WHAT IS BEING ASKED: Using the entries that follow, state how many lines contain "tree", with no other words.

WORKING DATA:

>>>

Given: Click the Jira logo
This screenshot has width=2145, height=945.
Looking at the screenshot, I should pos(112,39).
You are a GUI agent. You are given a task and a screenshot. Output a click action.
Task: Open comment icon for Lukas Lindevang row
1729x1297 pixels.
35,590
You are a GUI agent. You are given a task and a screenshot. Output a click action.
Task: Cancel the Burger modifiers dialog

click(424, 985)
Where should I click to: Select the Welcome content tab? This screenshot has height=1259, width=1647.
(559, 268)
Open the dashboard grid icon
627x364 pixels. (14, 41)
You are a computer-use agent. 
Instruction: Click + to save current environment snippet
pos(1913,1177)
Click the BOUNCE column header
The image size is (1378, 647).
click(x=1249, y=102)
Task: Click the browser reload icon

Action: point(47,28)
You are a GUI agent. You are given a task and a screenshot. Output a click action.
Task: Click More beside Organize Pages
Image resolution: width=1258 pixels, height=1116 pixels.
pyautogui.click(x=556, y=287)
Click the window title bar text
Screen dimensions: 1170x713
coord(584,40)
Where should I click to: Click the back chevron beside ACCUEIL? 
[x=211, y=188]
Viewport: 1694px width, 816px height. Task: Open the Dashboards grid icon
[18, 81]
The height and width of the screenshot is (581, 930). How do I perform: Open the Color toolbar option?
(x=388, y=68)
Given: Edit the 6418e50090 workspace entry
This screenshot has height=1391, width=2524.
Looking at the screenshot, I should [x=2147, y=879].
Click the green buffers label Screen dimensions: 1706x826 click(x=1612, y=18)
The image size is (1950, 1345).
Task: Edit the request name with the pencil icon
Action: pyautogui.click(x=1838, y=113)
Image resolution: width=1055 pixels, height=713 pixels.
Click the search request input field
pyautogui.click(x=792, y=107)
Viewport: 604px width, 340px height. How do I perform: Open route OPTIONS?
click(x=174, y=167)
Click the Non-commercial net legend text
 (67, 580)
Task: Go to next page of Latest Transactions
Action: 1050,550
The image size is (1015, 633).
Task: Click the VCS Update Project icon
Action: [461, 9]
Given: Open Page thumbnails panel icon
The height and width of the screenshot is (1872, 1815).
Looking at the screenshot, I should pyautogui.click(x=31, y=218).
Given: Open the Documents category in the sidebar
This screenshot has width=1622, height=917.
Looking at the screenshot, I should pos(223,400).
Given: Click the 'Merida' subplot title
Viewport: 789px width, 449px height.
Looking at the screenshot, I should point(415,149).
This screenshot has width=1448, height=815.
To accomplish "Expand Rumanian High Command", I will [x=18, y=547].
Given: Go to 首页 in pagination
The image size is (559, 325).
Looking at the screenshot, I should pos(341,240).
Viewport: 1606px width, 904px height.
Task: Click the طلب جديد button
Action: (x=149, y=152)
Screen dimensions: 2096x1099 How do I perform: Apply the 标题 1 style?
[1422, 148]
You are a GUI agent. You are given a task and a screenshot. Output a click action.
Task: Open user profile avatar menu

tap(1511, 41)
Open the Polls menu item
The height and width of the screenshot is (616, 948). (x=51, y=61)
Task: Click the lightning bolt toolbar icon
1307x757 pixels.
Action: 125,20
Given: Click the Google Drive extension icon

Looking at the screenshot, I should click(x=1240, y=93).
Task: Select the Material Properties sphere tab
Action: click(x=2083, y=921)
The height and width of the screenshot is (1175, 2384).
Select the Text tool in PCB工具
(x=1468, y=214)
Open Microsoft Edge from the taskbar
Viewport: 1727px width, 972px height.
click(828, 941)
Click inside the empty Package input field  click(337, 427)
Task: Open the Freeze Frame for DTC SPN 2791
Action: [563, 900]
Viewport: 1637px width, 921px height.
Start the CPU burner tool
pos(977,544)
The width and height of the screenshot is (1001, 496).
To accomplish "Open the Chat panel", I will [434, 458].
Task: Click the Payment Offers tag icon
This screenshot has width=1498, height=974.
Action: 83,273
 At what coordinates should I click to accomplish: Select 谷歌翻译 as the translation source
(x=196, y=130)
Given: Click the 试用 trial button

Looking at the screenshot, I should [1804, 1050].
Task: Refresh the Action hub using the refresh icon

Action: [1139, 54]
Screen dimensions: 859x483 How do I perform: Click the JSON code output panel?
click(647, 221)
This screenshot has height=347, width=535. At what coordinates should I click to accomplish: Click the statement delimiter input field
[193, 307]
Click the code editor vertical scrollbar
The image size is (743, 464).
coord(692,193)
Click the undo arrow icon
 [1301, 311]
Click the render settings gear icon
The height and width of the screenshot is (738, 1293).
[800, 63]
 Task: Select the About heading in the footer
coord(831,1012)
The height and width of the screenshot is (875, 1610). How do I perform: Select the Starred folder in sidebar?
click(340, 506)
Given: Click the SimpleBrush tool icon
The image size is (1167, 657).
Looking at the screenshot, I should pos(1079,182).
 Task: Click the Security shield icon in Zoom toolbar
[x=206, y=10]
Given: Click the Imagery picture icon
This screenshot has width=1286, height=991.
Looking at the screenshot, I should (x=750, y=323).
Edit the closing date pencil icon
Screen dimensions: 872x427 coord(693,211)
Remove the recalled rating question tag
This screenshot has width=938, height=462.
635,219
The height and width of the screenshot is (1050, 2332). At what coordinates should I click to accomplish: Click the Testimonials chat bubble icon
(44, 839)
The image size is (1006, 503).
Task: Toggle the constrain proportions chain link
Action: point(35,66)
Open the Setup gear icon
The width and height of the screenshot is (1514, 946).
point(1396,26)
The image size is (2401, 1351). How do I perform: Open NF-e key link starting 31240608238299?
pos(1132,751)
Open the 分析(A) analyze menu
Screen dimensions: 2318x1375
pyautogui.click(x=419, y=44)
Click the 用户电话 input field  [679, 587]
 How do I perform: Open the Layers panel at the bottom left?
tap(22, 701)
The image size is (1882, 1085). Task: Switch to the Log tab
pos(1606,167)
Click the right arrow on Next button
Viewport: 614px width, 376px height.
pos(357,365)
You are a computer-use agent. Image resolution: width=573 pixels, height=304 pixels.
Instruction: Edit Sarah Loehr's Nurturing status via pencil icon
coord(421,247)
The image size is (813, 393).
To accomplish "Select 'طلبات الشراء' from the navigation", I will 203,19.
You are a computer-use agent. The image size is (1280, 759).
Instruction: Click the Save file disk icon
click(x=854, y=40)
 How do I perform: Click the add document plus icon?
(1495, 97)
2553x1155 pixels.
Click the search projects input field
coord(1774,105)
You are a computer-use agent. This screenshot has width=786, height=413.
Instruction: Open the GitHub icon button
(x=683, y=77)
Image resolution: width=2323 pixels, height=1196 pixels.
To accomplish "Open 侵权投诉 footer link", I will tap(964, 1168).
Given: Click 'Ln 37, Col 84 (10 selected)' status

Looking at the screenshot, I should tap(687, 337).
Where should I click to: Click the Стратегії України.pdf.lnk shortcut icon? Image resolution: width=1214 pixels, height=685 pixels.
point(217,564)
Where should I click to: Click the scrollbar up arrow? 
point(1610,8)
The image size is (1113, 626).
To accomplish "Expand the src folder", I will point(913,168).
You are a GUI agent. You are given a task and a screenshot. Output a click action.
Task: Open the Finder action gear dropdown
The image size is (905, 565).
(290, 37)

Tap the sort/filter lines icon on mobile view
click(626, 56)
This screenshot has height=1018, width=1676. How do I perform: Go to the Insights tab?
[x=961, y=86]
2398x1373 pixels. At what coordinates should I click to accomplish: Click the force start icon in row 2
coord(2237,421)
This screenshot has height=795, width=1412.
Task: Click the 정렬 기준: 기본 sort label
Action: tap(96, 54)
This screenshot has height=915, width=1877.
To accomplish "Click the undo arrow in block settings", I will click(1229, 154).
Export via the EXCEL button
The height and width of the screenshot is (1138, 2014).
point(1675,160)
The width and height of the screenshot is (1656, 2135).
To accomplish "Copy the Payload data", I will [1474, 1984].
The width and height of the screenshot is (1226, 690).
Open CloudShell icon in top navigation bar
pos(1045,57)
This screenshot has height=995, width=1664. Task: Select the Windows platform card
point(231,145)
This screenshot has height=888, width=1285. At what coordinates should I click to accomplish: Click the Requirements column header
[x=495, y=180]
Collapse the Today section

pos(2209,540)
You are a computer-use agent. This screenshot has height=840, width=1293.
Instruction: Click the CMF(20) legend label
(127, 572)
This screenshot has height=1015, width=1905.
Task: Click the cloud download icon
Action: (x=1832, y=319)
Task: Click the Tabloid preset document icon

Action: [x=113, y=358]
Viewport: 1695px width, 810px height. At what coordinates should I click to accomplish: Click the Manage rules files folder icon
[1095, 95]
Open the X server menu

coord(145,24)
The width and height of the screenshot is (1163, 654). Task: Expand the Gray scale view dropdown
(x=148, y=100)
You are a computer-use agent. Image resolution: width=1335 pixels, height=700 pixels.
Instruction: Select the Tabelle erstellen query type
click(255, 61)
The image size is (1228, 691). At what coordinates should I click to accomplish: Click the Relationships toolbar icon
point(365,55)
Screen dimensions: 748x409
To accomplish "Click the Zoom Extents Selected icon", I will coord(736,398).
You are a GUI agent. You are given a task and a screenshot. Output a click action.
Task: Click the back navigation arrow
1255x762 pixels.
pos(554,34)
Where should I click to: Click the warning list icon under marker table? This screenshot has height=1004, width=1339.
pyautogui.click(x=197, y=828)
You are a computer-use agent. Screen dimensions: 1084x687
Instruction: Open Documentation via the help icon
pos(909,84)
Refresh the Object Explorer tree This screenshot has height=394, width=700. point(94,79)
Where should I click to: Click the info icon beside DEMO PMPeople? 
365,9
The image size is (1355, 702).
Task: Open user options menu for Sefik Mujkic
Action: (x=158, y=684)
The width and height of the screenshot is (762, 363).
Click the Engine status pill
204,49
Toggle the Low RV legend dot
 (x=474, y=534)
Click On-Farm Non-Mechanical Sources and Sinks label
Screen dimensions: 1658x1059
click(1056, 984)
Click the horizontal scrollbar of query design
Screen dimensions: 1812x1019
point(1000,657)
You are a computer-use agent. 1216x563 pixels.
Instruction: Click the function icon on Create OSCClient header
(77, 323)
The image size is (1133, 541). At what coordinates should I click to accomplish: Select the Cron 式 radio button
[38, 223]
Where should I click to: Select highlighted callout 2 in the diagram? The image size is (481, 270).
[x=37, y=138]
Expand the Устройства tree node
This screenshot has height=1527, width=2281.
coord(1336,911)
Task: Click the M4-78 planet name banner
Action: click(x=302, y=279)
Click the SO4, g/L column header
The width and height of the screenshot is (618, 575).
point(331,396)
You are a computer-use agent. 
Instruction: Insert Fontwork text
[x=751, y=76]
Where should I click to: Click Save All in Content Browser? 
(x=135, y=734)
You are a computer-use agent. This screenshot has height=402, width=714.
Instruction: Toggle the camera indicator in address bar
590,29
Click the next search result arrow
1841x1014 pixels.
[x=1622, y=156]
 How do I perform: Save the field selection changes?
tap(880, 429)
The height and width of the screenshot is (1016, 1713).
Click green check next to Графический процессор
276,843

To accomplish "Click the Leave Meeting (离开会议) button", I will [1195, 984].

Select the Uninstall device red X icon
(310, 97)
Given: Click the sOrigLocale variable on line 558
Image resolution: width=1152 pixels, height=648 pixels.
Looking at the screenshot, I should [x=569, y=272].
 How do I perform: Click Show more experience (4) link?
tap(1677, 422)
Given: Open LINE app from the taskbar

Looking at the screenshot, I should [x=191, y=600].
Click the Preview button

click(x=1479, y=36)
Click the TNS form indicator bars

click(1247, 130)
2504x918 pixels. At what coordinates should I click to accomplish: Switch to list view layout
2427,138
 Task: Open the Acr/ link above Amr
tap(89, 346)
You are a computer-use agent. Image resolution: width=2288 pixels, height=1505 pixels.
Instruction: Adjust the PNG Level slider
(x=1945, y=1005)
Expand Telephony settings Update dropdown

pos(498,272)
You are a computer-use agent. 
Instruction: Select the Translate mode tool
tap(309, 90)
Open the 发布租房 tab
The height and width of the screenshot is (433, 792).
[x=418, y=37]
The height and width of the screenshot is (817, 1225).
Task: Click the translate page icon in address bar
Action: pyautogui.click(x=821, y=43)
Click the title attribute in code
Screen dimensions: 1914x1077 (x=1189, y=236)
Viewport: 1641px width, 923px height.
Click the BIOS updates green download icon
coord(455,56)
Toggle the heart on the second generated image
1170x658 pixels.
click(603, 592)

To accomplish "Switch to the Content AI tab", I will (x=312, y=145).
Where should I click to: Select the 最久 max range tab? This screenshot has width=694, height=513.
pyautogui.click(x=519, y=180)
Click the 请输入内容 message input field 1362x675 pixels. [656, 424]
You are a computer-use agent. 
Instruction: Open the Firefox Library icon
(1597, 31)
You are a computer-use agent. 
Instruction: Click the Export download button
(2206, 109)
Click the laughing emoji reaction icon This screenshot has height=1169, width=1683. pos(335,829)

<<<

SOLUTION TO THIS PROBLEM: 2